Garante per la protezione
    dei dati personali


La disposizione contenuta in una legge regionale, rappresenta una base normativa idonea ai sensi dell'art. 27, comma 3, della legge n. 675/1996 per disciplinare il flusso di dati provenienti dalle amministrazioni e dagli enti pubblici regionali.

Roma, lì 30 marzo 1998                

Regione Sicilia                
Presidenza - Segreteria generale                
Gruppo 1° AA.GG. e Comuni                

OGGETTO: Pubblicazione dati personali relativi a incarichi pubblici sulla G.U. della Regione

Codesta Segreteria generale ha chiesto di verificare la compatibilità della legge regionale 11/5/1993 n. 15 con la disciplina in materia di trattamento dei dati personali, con particolare riferimento all'art. 1, comma 8 che obbliga le amministrazioni regionali e gli enti del settore pubblico regionale "a comunicare alla Presidenza della Regione gli incarichi attribuiti ed i compensi corrisposti nell'anno precedente a ciascun componente privato o pubblico di commissioni, comitati, consigli e collegi comunque denominati".

Tali dati, entro la fine di febbraio di ogni anno, vengono pubblicati sulla Gazzetta Ufficiale della Regione, a cura della Presidenza della Giunta regionale.

Già in altre occasioni il Garante ha avuto modo di precisare che non vi è incompatibilità di fondo fra la legge n. 675/1996 in materia di dati personali e le disposizioni a tutela della trasparenza della pubblica amministrazione come, ad esempio, quelle contenute nella legge 5/7/1982, n. 441, concernente la pubblicità della situazione patrimoniale dei titolari di talune cariche pubbliche o di rilievo pubblico.

Nel trasmettere copia della decisione adottata da questa Autorità in data 8/1/1998, il Garante osserva nuovamente che la raccolta dei predetti dati da parte della Presidenza della Regione rientra fra le funzioni istituzionali di tale organo (art. 27, comma 1 legge 675/1996) e che l'art. 1, comma 8 della citata legge regionale rappresenta una valida base normativa idonea a disciplinare il flusso di dati provenienti dalle amministrazioni e dagli enti pubblici regionali

Peraltro, la legge n. 675/1996 (art. 9, comma 1, lett. d) afferma il principio della pertinenza dei dati personali rispetto alle finalità in base alle quali i dati sono raccolti e successivamente trattati.

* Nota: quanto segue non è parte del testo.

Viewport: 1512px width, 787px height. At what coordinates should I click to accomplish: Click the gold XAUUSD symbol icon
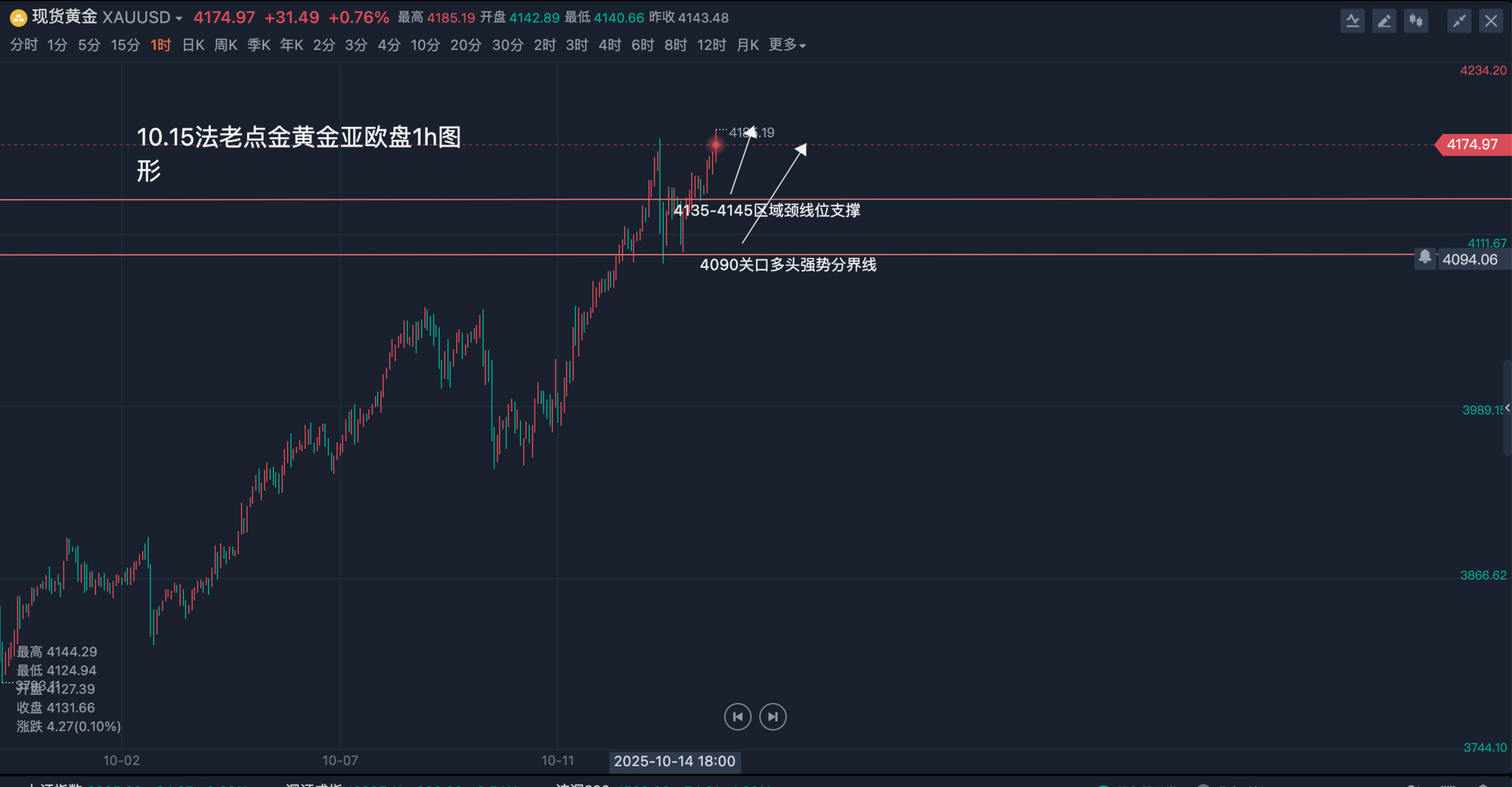[18, 17]
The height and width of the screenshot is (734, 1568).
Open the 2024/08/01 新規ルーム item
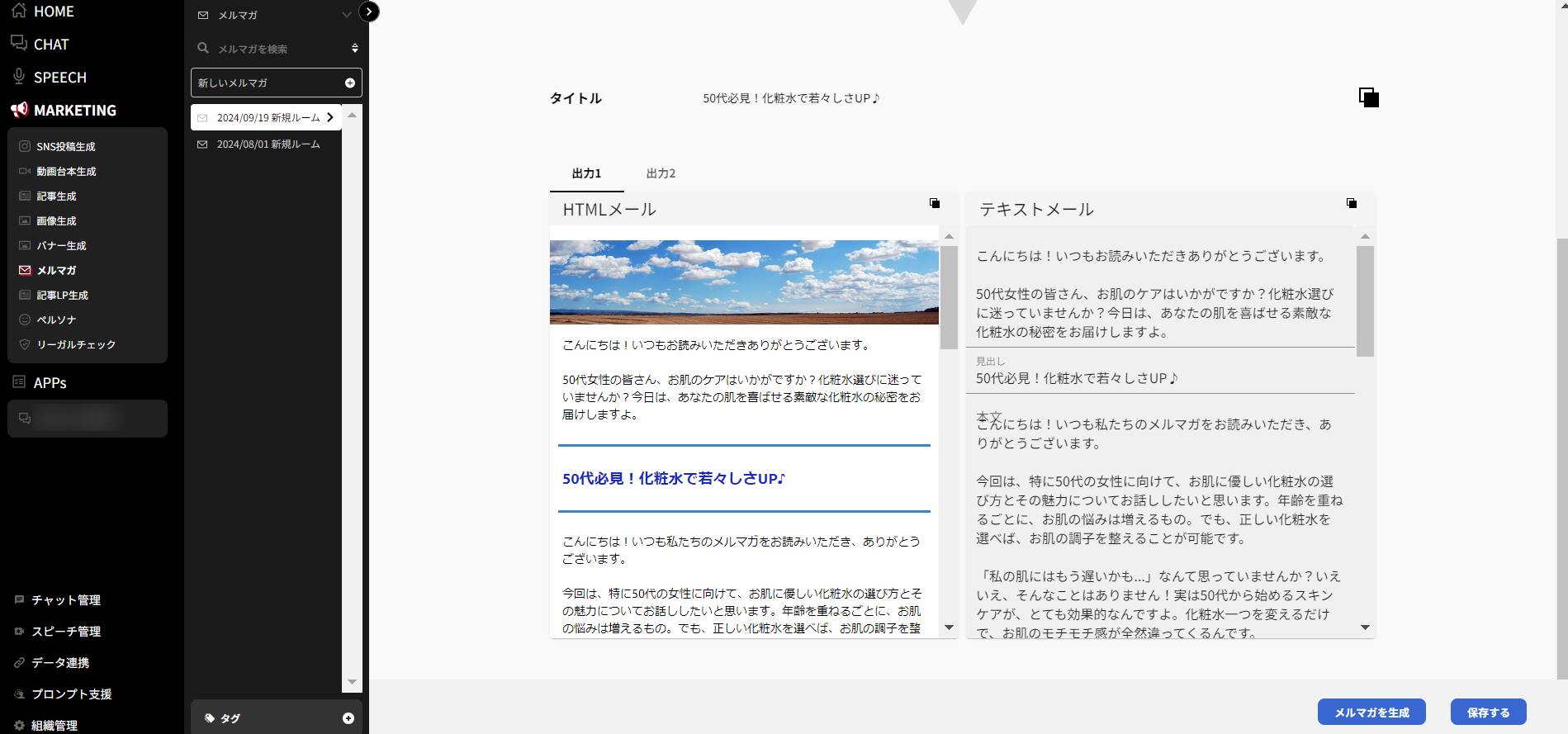268,144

Si concorda quindi sulla considerazione formulata da codesto Segretariato, secondo cui i dati relativi agli incarichi e ai compensi devono essere circoscritti a quelli "strettamente necessari, connessi all'incarico conferito, all'importo erogato ed alla persona destinataria (luogo e data di nascita) dell'incarico stesso".

Si precisa, infine, che la citata disposizione di legge regionale permette di procedere alla pubblicazione dei dati in questione nella Gazzetta Ufficiale della Regione, rispettando così il disposto dell'art. 27, comma 3, della legge 675/1996.